In both mice and humans, magnetic resonance imaging (MRI) lymphangiography using gadolinium-based contrast agents is considered an alternative to CT lymphangiography for visualizing the lymphatic system [23–26]. MRI has several advantages, including superior soft-tissue contrast, the absence of ionizing radiation, and the capability for dynamic imaging. However, MRI lymphangiography in mice has some limitations, such as long durations of imaging, high costs, and a propensity for motion artifacts. Our previous results revealed that MRI lymphangiography in mice was inadequate, especially for depicting lymphatic vessels distant from the injection site [12].
This study has several limitations. First, the relatively small sample size may limit the generalizability of the results. Second, the injection technique requires precise anatomical knowledge and skills, which may limit its application by less experienced practitioners. Standardizing the procedure and providing detailed training could mitigate this issue. Third, mesenteric lymph node puncture requires an invasive procedure involving laparotomy. Laparoscopic lymph node procedures are less invasive than laparotomy and serve as effective diagnostic and therapeutic approaches. In veterinary medicine, laparoscopic mesenteric lymph node lymphangiography has been successfully performed in dogs [27], demonstrating reduced invasiveness. Although such lymphangiographic studies have not been conducted in humans, several clinical studies have documented successful laparoscopic lymph node biopsies, suggesting the feasibility of this approach [28, 29]. Furthermore, both CT-guided lymphangiography [8] and endoscopic ultrasound-guided fine needle aspiration/biopsy of intra-abdominal lymph nodes [30] have been reported in human patients. These established minimally invasive techniques suggest that mesenteric lymphangiography could potentially be performed with significantly reduced invasiveness compared to traditional laparotomy. Fourth, it is possible that the true peak time was not accurately captured because the earliest imaging time point was 1 min, a limitation imposed by procedural and technical constraints.
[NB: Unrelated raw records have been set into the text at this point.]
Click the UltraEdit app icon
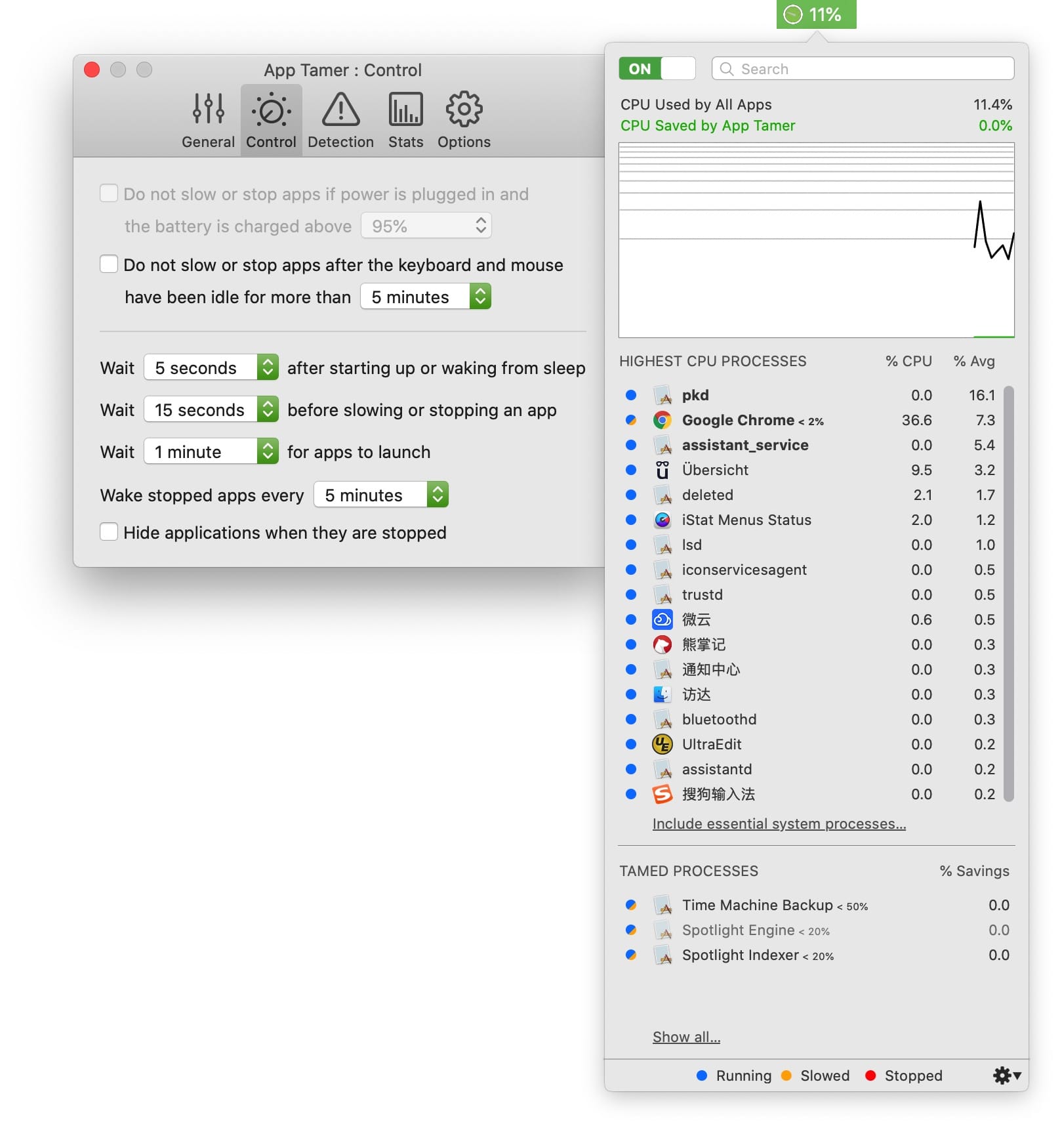This screenshot has height=1128, width=1060. [662, 744]
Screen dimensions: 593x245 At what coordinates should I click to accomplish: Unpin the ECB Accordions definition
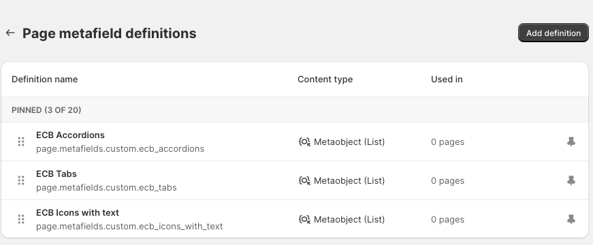point(571,142)
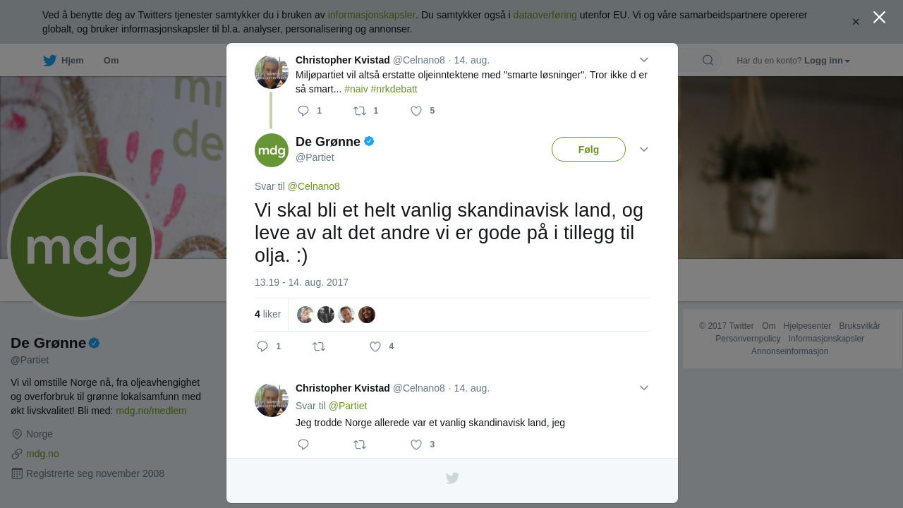Screen dimensions: 903x508
Task: Open the #nrkdebatt hashtag link
Action: (x=394, y=89)
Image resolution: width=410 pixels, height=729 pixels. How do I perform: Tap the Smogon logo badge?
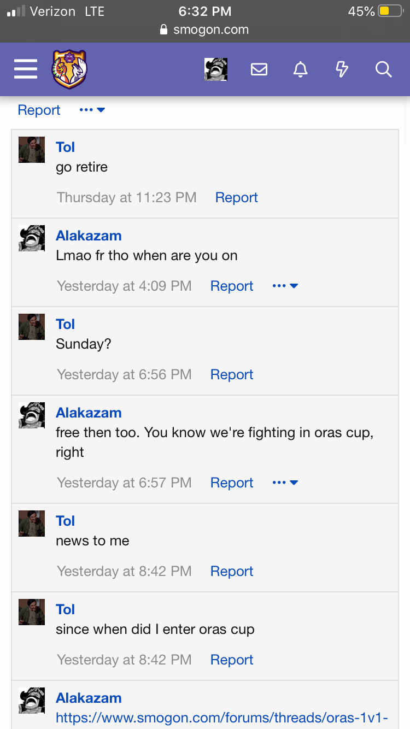coord(69,69)
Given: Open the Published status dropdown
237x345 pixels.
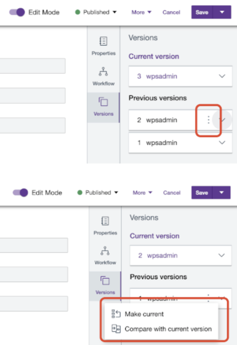Looking at the screenshot, I should pyautogui.click(x=95, y=12).
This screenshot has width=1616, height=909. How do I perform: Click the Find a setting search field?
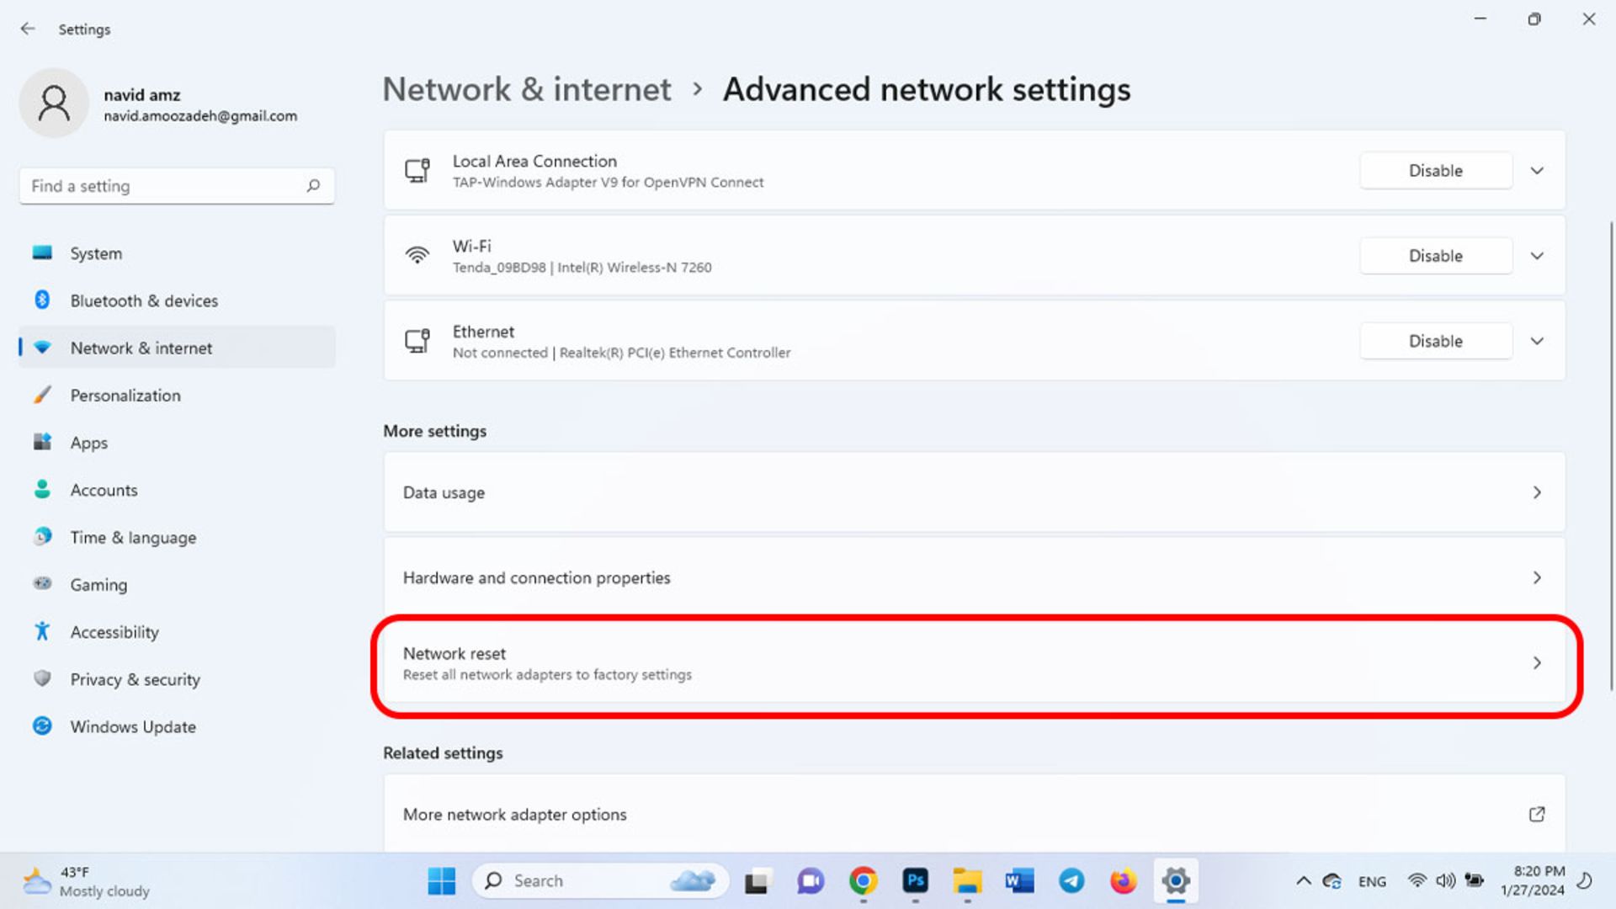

In the future, a dynamic CT or MRI study with a more detailed temporal profile would be desirable, but for the primary objective—the comparative assessment of TD enhancement originating from popliteal versus mesenteric lymph nodes—the current temporal resolution would remain sufficient. Finally, this study focused only on healthy mice. Conditions such as inflammation or tumors may affect lymphatic flow and contrast agent distribution and impact the effectiveness of the imaging technique.
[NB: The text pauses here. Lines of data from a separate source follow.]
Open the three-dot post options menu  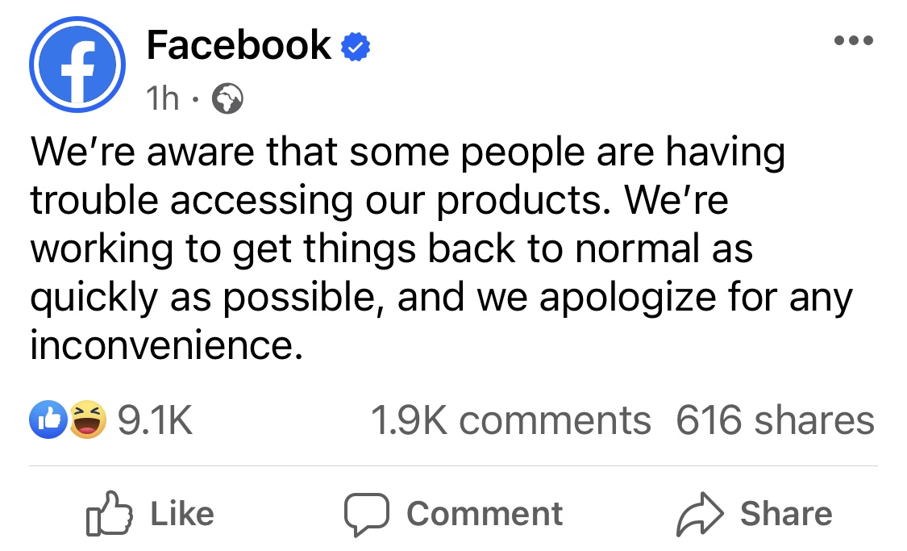(854, 41)
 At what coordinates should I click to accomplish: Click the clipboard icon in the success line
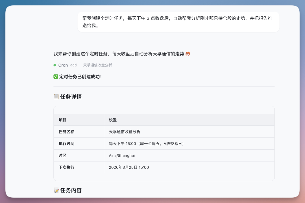(56, 76)
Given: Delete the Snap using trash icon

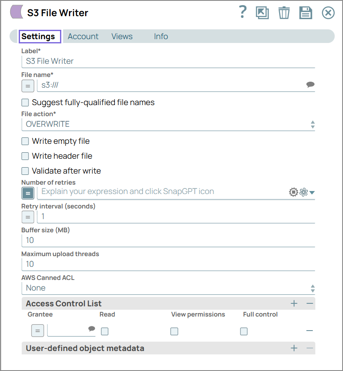Looking at the screenshot, I should tap(284, 13).
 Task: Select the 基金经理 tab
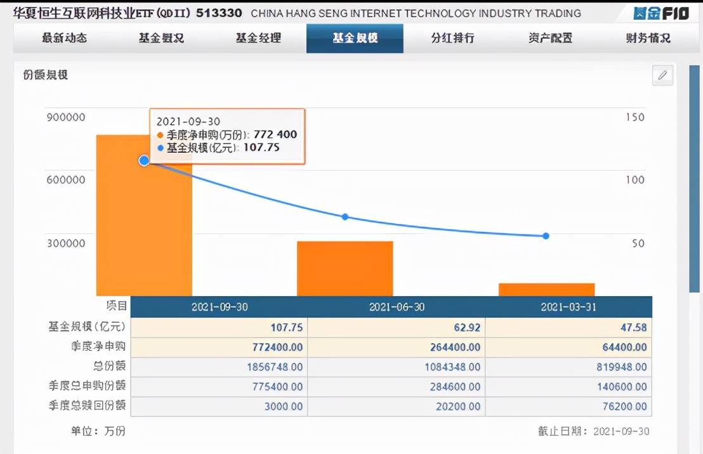[x=258, y=38]
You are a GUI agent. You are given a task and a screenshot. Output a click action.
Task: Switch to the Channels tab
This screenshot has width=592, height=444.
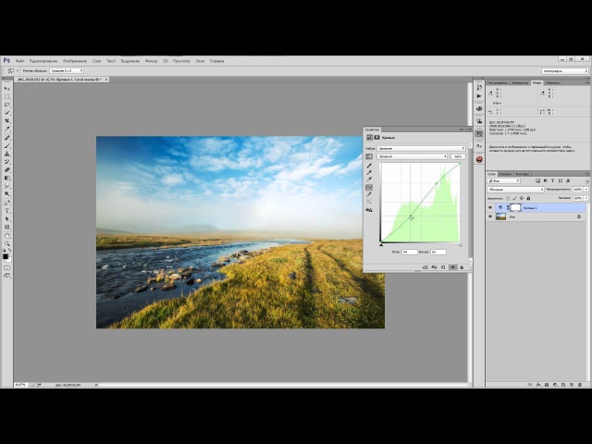pos(505,174)
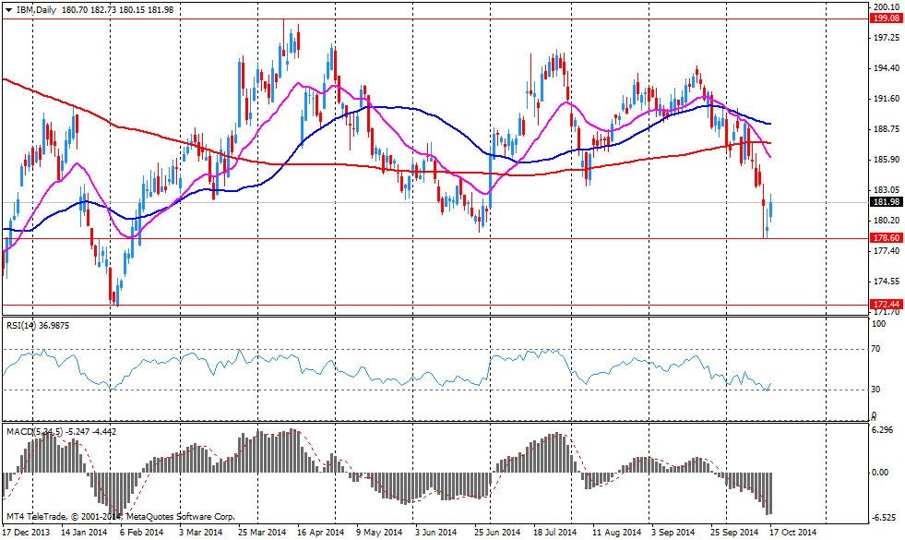Click the RSI 70 level axis label
The image size is (905, 540).
[x=876, y=349]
In conclusion, this study demonstrated that mesenteric lymph node injection provides better quantitative and qualitative imaging of the TD in CT lymphangiography than popliteal injection in mice. These findings support the utility of the mesenteric lymph node injection method and offer a promising approach for improving the diagnosis and treatment of lymphatic disorders. Future research should aim to further optimize this technique and explore its application across various preclinical models to enhance our understanding and management of lymphatic diseases.